EXERCISE TEXT:
****************************************
It takes about 14 weeks for an application to be heard and about 76% of applications are granted. If your application fails, it goes to the back of the queue and will take another 14 weeks to be heard.
The emphasis by the GRP on medical treatment having taken place (although the Gender Recognition Act makes no mention of this requirement) is particularly contentious and continues to pathologise transgender people and perpetuate the myth that being trans is a disease or disorder. Principle 3 of the Yogyakarta Principles (the international human rights principles defined in 2006) make it clear that: “Each person’s self-defined sexual orientation and gender identity is integral to their personality and is one of the most basic aspects of self-determination, dignity and freedom. No one shall be forced to undergo medical procedures, including sex reassignment surgery, sterilisation or hormonal therapy, as a requirement for legal recognition of their gender identity.”
The process is degrading for trans people. There are many changes that people make to their identity – their name, their nationality, their age (changes every year!), their home address, their religion, beliefs and politics, their sexual orientation, their status as a parent to children – all of them are self-declared and none requires a psychological assessment to decide whether a person can own that identity or not. Why does changing gender require a panel and provision of proof that the trans person is telling the truth about their gender identity?
Myth 1: Trans people cannot get ID documents that show their recognised gender without a GRC
Yes, they can. Most often, when a trans person changes their name legally by deed poll they will also take the opportunity to update the gender marker on their driving licence application form (gender is not shown on the face of a driving licence) and their passport.
No confirmation of gender is required for your driving licence to be changed. Only a letter from your GP or gender therapist is required for your passport to be changed.
Myth 2: Changing your gender legally is a big deal and needs to be overseen by experts
No, it’s not. For all practical purposes, your gender is taken from your ID documents, which trans people can already change very simply. (When did you last show your birth certificate to someone?) This is why most trans people don’t bother with the gender recognition process. They can get by on their ID documents most of the time.
****************************************
ENTRIES SUPPLIED:
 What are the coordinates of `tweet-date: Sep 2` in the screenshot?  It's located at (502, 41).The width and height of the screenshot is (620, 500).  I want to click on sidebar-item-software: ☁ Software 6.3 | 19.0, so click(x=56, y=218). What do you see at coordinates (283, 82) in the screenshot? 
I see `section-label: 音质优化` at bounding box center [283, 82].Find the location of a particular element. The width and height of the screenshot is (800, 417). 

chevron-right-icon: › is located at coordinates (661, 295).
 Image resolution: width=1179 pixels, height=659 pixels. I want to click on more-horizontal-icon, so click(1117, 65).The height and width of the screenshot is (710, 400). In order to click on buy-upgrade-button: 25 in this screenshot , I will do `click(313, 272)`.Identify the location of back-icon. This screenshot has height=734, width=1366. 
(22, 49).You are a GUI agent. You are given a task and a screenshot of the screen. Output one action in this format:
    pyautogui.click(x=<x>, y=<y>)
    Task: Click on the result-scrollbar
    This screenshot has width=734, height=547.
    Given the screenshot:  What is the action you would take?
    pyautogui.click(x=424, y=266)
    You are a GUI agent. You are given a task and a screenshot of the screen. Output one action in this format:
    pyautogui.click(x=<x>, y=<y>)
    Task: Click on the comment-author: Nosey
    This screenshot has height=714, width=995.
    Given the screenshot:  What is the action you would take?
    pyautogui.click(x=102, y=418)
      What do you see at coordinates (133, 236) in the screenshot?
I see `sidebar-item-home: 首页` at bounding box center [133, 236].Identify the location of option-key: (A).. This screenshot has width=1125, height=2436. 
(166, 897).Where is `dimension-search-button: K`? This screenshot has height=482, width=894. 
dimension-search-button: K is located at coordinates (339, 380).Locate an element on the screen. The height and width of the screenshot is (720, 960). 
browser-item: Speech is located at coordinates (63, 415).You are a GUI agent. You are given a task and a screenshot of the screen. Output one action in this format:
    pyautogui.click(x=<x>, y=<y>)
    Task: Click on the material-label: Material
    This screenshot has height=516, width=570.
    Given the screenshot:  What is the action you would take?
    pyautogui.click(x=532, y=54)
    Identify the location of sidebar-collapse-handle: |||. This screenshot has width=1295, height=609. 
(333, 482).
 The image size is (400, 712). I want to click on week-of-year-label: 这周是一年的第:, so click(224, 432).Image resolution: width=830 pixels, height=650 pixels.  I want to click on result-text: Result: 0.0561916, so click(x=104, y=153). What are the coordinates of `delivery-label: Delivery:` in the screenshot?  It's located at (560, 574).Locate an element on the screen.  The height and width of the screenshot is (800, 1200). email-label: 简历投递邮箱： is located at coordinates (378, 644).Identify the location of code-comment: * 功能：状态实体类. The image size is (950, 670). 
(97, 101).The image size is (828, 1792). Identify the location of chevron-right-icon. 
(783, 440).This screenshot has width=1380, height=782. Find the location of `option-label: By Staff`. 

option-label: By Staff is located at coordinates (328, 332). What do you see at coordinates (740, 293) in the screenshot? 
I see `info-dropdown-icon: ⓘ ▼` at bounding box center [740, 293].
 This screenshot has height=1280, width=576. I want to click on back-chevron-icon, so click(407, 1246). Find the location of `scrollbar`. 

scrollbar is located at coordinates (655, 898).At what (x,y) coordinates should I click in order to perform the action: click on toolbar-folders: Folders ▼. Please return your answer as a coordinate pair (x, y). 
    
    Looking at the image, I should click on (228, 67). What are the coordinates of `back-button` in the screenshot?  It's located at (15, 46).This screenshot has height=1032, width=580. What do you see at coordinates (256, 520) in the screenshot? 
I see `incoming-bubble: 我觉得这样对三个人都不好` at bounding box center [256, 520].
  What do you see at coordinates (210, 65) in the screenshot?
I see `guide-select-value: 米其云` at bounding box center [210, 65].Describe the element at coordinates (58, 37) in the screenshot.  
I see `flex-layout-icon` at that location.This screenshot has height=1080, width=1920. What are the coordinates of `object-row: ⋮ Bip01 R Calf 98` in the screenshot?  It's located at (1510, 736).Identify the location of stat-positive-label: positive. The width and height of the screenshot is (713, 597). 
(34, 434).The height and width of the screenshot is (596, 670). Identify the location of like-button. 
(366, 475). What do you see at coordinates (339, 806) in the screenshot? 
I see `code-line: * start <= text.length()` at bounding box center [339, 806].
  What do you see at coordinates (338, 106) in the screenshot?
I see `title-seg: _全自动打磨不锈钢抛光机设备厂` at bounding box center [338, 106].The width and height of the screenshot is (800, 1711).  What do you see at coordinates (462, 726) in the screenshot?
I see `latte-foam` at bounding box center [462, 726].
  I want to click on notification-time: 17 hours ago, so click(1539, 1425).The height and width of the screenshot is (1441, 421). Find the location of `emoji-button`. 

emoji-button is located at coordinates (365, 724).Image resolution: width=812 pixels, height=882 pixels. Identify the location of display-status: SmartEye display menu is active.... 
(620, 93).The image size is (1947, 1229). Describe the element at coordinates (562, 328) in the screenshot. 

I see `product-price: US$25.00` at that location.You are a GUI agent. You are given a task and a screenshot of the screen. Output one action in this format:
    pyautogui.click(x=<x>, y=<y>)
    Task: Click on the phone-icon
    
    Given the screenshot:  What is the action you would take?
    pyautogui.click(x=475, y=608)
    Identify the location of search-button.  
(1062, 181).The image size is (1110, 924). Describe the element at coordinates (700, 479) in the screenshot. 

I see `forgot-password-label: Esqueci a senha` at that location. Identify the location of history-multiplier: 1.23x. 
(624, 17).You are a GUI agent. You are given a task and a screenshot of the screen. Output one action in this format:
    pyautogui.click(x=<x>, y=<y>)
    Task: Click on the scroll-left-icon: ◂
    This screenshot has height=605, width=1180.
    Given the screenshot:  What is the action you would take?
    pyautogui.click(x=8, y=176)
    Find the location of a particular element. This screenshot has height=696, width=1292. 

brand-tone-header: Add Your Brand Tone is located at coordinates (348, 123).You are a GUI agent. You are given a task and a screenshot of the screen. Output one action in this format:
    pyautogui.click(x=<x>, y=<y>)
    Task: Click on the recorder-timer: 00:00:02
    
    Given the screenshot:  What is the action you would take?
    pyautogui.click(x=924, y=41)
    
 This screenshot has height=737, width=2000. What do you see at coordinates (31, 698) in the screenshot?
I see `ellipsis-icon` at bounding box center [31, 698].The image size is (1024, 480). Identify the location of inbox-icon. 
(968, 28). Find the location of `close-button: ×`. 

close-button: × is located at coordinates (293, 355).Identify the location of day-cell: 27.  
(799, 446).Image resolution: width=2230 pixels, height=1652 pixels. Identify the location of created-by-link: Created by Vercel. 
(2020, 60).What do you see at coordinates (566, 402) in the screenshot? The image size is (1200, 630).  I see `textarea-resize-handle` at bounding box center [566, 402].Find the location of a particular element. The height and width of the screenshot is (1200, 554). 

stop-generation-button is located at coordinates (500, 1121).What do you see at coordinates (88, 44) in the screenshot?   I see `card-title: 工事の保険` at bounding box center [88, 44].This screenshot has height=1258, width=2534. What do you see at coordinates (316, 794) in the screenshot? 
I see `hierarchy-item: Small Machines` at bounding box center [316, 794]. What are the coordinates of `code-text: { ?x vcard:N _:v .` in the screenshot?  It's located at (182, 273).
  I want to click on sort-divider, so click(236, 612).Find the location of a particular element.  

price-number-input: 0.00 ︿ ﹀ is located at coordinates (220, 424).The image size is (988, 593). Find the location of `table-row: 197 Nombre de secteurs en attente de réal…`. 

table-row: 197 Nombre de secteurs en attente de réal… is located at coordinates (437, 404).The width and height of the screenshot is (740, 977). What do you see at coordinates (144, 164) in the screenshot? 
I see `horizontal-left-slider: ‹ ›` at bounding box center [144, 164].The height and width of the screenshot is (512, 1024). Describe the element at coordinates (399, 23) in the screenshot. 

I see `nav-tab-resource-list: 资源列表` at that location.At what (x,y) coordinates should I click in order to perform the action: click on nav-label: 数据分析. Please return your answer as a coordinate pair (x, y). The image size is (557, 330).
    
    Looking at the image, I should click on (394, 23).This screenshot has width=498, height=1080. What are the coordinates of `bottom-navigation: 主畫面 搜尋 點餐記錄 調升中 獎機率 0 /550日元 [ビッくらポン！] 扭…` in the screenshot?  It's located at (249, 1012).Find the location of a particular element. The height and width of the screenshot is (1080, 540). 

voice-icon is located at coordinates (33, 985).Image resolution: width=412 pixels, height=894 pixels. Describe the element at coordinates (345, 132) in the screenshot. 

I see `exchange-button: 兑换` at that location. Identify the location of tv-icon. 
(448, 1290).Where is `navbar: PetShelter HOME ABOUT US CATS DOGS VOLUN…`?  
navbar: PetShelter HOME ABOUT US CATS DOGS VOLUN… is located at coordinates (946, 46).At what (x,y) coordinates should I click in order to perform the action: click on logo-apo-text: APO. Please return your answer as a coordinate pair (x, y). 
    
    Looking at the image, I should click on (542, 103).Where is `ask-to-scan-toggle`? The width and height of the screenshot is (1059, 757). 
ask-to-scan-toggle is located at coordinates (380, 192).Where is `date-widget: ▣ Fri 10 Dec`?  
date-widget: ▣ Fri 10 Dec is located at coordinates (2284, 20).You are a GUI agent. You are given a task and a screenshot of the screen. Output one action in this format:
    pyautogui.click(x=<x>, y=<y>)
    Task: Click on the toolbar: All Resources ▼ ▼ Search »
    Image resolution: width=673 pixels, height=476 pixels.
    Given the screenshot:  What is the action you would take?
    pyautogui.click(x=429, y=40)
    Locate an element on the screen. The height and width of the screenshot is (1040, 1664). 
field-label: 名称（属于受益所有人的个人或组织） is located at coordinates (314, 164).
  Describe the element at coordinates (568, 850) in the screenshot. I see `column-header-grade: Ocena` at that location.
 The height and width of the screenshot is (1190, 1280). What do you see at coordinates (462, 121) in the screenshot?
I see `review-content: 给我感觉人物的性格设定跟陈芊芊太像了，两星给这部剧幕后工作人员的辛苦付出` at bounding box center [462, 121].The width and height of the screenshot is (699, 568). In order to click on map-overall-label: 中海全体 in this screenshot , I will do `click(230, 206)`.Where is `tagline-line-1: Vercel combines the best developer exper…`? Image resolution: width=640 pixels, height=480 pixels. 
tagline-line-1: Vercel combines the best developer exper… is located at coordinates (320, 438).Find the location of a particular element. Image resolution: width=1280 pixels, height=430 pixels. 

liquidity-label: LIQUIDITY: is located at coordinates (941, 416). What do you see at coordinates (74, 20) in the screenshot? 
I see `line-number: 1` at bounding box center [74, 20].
****************************************
PROBLEM SET:
A) Using the gender recognition text, answer these:
(i) About how long does it take for an application to be heard?
(ii) In what year were the Yogyakarta Principles defined?
(iii) What is the only thing required to have a passport changed?
B) Decide whether each statement agrees with the gender recognition text. Answer yes or no and quote the words that settle it.
(i) About 76% of applications are granted.
(ii) Gender is shown on the face of a driving licence.
(iii) Most trans people go through the gender recognition process.
C) Carry on the gender recognition text from its last sentence.

TASK-BY-TASK OUTPUTS:
A)
(i) About 14 weeks.
(ii) 2006.
(iii) A letter from your GP or gender therapist.

B)
(i) Yes: "about 76% of applications are granted"
(ii) No: "gender is not shown on the face of a driving licence"
(iii) No: "This is why most trans people don’t bother with the gender recognition process."

C)
The UK government is, therefore, only proposing to bring the legal gender recognition process into line with what is already happening in reality, i.e. trans people self-declaring their gender identity and living as their recognised gender.
Self-declaration of gender identity already happens in the Netherlands, Argentina, Denmark, Malta, Sweden, Norway, Belgium, Columbia and Ireland.
Myth 3: Trans people cannot marry in their recognised gender
Ironically, considering Rev Ashenden’s profession, trans people have been married as their recognised gender by the Church for years. The Church has, in fact, been historically more welcoming of trans people than gay people. Unlike same-gender couples, who are still barred from marrying in most places of religion, opposite-gender couples that may include a trans person have been served by places of religion. The only requirement is that the trans person must have a GRC (i.e. a changed birth certificate) to do so.
At this point, Rev Ashenden’s argument about transgender people threatening biological marriage falls away. Trans people have been marrying right under his nose all this time – he might even have married one without knowing! (But, of course, he’d be able to spot a trans person because they aren’t like you and me… right?)
So, whilst we let Rev Ashenden’s “vivid imagination” work on that thought, the good news is that his portents of doom have not come true. Permitting trans people to marry in their recognised gender has had no affect on the institution of marriage after all these years.